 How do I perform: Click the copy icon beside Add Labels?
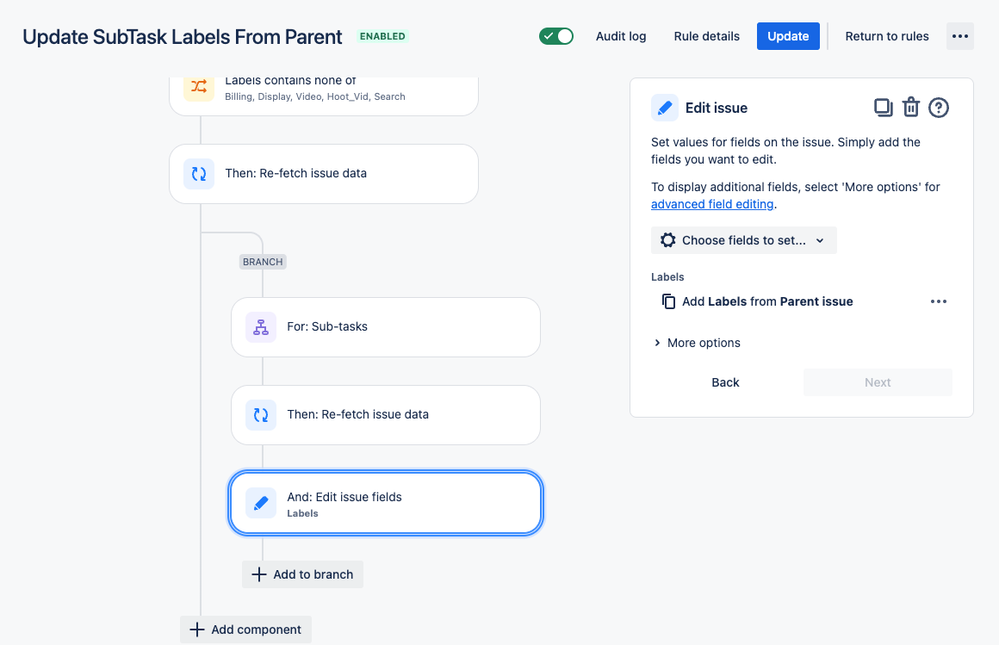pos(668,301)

-------

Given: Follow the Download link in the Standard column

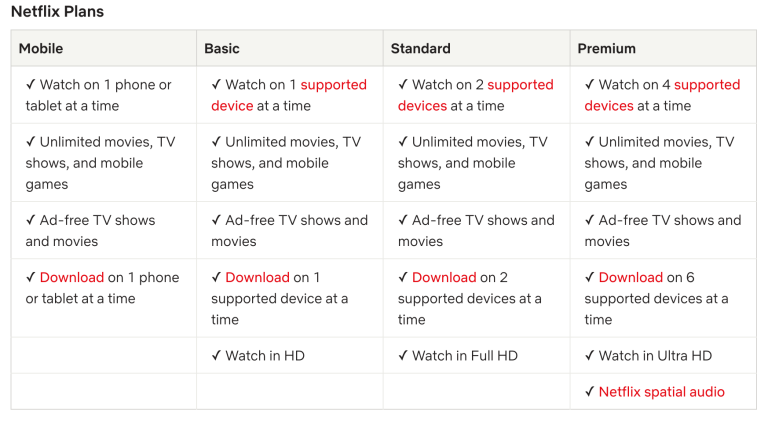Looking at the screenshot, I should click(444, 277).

-------

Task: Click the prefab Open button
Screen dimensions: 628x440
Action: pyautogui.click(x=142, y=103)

-------

§ Stated task
Reproduce the data between the line containing "How do I perform: Click" and the line containing "pos(668,301)", inclusive, omitting the pictures.

§ Response to this exercise
 How do I perform: Click the copy icon beside Add Labels?
pos(668,301)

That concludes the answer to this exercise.